Some illustrations where conflicts between two asserted rights can be resolved consistent with UN Conventions:-
Could a person raise religious or cultural rights as a defence to a complaint of disability discrimination by a person who has a guide dog?
If a taxi driver refused to transport someone with a guide dog on the basis of a religious belief then this will infringe the rights of people with a disability who use guide dogs, and their right to access public transport free from discrimination.
Could a medical professional refuse IVF treatment to same sex couples or a lesbian woman citing personal or religious beliefs about the sexual orientation of parents?
Again, medical professionals provide services to the public and are obliged to provide services free from discrimination on the basis of sexual orientation.  A refusal to provide medical services in these circumstances will infringe the right to non-discrimination.
The role of determining whether human rights have been breached under a Charter should be resolved by a competent Court or Tribunal, as is the case under Anti-Discrimination legislation.

10. How would a Commonwealth Charter operate in relation to State laws?
Pursuant to s 109 of the Australian Constitution, a Commonwealth Charter would prevail over State laws where there is an inconsistency between a State law and the Charter, and where the Charter intends to cover the field.  If it is an ordinary Act of Parliament it would apply in the same way as Commonwealth legislation and the usual Constitutional rules would apply.
Another issue that is worth noting arose from the case of Commonwealth of Australia v Anti-Discrimination Tribunal (Tasmania) [2008] FCA 104: http://www.austlii.edu.au/cgi-bin/sinodisp/au/cases/cth/FCAFC/2008/104.html?query=Nichols
This case involved a complaint of disability discrimination under the Act against Centrelink.  The complainant complained about the lack of accommodations made for his disability (i.e. by providing a chair) when he was using the customer service centre.  The Full Court of the Federal Court found that the State Anti-Discrimination Tribunal (Tas) does not have jurisdiction to receive federal jurisdiction because it is not a Court of the State and panel members do not have tenure. This was an interesting case because the AHRC would have had jurisdiction to deal with the matter, only it was not possible for the complainant to refer the matter there as he was dying.  Kenny J was critical of the Commonwealth in pursuing such a straightforward matter that could have easily been settled between the parties.
::::
• _Tasks for this exercise_:
A. According to the excerpt, why did the Full Court of the Federal Court find that the State Anti-Discrimination Tribunal (Tas) could not receive federal jurisdiction?
B. Say whether each statement agrees with the excerpt, and quote the words that decide it: (i) A Commonwealth Charter would prevail over a State law that is inconsistent with it. (ii) The complainant in the Centrelink case referred his matter to the AHRC. (iii) Kenny J praised the Commonwealth for pursuing the matter.
::::
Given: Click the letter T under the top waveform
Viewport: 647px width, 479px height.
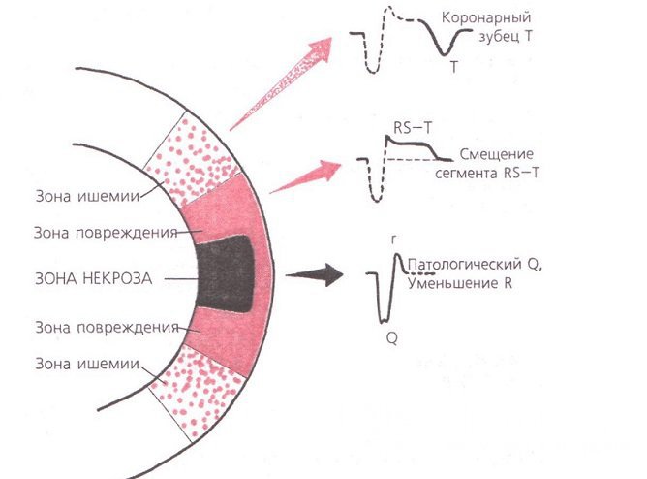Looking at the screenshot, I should [453, 68].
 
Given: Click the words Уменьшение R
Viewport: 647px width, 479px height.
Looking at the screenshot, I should [459, 283].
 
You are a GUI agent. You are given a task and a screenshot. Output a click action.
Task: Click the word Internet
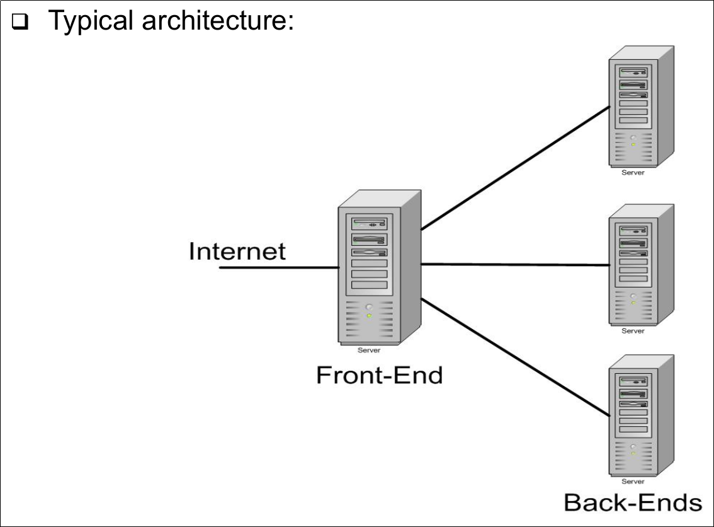(x=237, y=251)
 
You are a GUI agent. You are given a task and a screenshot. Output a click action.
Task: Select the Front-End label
(x=379, y=375)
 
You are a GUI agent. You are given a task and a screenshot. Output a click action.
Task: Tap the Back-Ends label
(x=632, y=502)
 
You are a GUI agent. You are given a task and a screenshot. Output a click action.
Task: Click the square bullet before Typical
(x=21, y=23)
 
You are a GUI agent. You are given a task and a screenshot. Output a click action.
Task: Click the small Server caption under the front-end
(x=369, y=350)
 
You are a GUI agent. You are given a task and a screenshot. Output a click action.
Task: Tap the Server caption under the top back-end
(x=633, y=173)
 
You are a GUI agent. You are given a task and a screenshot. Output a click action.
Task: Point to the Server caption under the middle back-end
(x=633, y=331)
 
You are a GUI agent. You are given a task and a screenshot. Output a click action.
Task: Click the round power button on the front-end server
(x=369, y=307)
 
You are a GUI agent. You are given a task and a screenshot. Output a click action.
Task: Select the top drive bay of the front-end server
(x=370, y=223)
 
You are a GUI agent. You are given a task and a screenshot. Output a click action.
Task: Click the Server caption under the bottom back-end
(x=633, y=482)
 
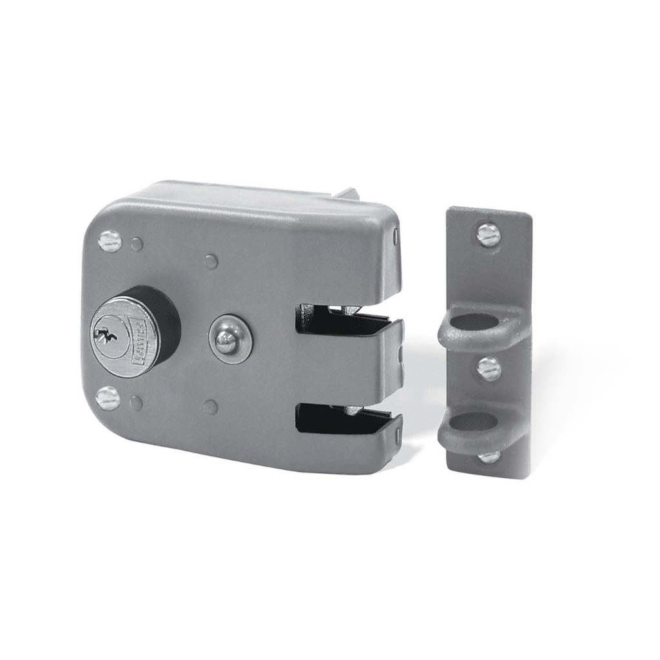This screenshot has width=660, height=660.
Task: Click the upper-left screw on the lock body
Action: (110, 241)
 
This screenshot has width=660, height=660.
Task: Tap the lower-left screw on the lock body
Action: (108, 398)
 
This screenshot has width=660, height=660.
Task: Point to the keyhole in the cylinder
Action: (104, 336)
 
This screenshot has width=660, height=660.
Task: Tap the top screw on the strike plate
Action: (489, 235)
::::
• _Written responses_:
A. Because it is not a Court of the State and panel members do not have tenure.

B.
(i) Yes: "a Commonwealth Charter would prevail over State laws where there is an inconsistency between a State law and the Charter"
(ii) No: "it was not possible for the complainant to refer the matter there as he was dying"
(iii) No: "Kenny J was critical of the Commonwealth in pursuing such a straightforward matter"